• **Task instructions**
Copy out the full firmware release note below, word for word, with nothing changed.

• **Source extract**
AH720_101_064
05/20/11 |
Impact: Availability
Severity: HIPER
- High Impact/PERvasive, Should be installed as soon as
possible.
System firmware changes that affect all systems
- HIPER: IBM
testing has uncovered a potential undetected data corruption
issue. The problem can occur in rare instances due to an issue in
the firmware and is most likely to impact hypervisor data. This
issue was discovered during internal IBM testing, and has not been
reported on any customer system. However, IBM recommends
that customers running on POWER7 systems with Ax720_090 and
earlier firmware move to Ax720_101. POWER7 systems running with
Ax710 firmware do not have an exposure to this issue, so no action is
recommended.
- HIPER: A
problem was fixed that caused the hypervisor to delay dispatching a
partition even though it was ready to run, which added latency (delays)
that adversely affected performance. This problem can affect
POWER7 systems running any level of Ax720 firmware prior to Ax720_101.

• **Data for locating words and elements**
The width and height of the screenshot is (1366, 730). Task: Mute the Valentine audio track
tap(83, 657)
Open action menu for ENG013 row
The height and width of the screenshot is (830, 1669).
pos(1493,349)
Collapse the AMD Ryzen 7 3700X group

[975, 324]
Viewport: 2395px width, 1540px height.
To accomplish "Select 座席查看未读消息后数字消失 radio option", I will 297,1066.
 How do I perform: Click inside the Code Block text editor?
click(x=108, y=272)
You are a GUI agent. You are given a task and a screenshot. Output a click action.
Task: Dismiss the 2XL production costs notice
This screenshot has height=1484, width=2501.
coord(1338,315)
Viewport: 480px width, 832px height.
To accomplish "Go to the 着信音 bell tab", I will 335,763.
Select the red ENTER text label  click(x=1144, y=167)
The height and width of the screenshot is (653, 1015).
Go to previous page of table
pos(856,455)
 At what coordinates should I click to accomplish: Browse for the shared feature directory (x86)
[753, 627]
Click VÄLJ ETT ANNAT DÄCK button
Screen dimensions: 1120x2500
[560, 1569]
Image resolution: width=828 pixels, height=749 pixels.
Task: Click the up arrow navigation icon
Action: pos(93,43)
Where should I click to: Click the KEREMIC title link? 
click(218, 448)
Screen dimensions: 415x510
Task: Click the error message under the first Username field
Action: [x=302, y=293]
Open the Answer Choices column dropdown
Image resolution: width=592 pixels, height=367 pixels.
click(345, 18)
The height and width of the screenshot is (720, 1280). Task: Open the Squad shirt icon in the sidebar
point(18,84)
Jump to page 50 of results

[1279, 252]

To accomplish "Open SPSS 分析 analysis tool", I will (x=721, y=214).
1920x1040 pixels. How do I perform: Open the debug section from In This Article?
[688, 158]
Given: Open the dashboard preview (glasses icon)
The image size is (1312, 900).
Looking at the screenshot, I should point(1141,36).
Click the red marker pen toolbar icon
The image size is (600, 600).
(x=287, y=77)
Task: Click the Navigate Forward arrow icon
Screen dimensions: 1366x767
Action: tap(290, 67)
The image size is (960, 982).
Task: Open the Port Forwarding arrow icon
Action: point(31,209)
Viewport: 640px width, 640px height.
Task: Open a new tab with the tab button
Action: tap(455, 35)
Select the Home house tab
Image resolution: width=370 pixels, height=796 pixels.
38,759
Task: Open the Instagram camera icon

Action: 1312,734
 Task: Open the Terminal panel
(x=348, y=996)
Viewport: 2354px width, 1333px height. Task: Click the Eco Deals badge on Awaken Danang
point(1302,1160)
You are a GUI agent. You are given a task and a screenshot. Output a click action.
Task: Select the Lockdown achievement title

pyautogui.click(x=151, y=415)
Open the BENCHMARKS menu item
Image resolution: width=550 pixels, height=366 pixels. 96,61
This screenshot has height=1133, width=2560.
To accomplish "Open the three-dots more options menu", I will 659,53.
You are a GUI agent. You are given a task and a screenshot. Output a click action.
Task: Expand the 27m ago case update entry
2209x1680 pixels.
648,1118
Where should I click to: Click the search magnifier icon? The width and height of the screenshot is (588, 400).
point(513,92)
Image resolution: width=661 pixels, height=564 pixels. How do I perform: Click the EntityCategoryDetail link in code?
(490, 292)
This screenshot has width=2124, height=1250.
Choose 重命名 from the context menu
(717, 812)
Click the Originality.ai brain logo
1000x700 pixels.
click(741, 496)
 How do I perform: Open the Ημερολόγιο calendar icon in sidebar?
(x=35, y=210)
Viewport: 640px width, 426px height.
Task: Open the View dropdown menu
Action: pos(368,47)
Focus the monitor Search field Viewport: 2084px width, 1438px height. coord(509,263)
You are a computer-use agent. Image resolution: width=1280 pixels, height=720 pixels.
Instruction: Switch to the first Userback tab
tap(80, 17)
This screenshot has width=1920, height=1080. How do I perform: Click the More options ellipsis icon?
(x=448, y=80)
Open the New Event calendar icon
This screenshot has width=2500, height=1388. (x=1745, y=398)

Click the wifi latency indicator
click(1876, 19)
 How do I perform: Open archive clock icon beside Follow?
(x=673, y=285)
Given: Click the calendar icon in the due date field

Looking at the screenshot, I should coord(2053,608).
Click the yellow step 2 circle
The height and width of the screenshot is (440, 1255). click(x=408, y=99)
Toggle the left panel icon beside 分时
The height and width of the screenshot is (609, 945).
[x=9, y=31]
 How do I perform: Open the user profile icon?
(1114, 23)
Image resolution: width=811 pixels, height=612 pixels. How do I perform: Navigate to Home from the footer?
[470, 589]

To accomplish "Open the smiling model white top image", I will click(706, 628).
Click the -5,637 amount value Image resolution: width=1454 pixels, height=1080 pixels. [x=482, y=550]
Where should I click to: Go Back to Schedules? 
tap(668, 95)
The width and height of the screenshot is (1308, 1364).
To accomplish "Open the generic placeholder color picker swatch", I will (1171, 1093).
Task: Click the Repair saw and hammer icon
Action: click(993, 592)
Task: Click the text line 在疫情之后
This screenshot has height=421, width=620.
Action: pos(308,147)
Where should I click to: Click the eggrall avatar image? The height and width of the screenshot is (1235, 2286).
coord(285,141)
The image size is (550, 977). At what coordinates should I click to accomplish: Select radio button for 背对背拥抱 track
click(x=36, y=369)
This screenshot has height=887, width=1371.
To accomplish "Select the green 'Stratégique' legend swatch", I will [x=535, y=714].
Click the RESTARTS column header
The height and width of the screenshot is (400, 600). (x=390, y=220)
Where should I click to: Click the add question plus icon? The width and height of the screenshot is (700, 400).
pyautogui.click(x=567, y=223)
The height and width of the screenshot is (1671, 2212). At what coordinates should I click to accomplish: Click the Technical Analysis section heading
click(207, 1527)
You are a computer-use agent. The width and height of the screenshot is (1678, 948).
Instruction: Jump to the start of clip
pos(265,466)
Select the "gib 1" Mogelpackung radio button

• **Answer**
AH720_101_064
05/20/11 |
Impact: Availability
Severity: HIPER
- High Impact/PERvasive, Should be installed as soon as
possible.
System firmware changes that affect all systems
- HIPER: IBM
testing has uncovered a potential undetected data corruption
issue. The problem can occur in rare instances due to an issue in
the firmware and is most likely to impact hypervisor data. This
issue was discovered during internal IBM testing, and has not been
reported on any customer system. However, IBM recommends
that customers running on POWER7 systems with Ax720_090 and
earlier firmware move to Ax720_101. POWER7 systems running with
Ax710 firmware do not have an exposure to this issue, so no action is
recommended.
- HIPER: A
problem was fixed that caused the hypervisor to delay dispatching a
partition even though it was ready to run, which added latency (delays)
that adversely affected performance. This problem can affect
POWER7 systems running any level of Ax720 firmware prior to Ax720_101.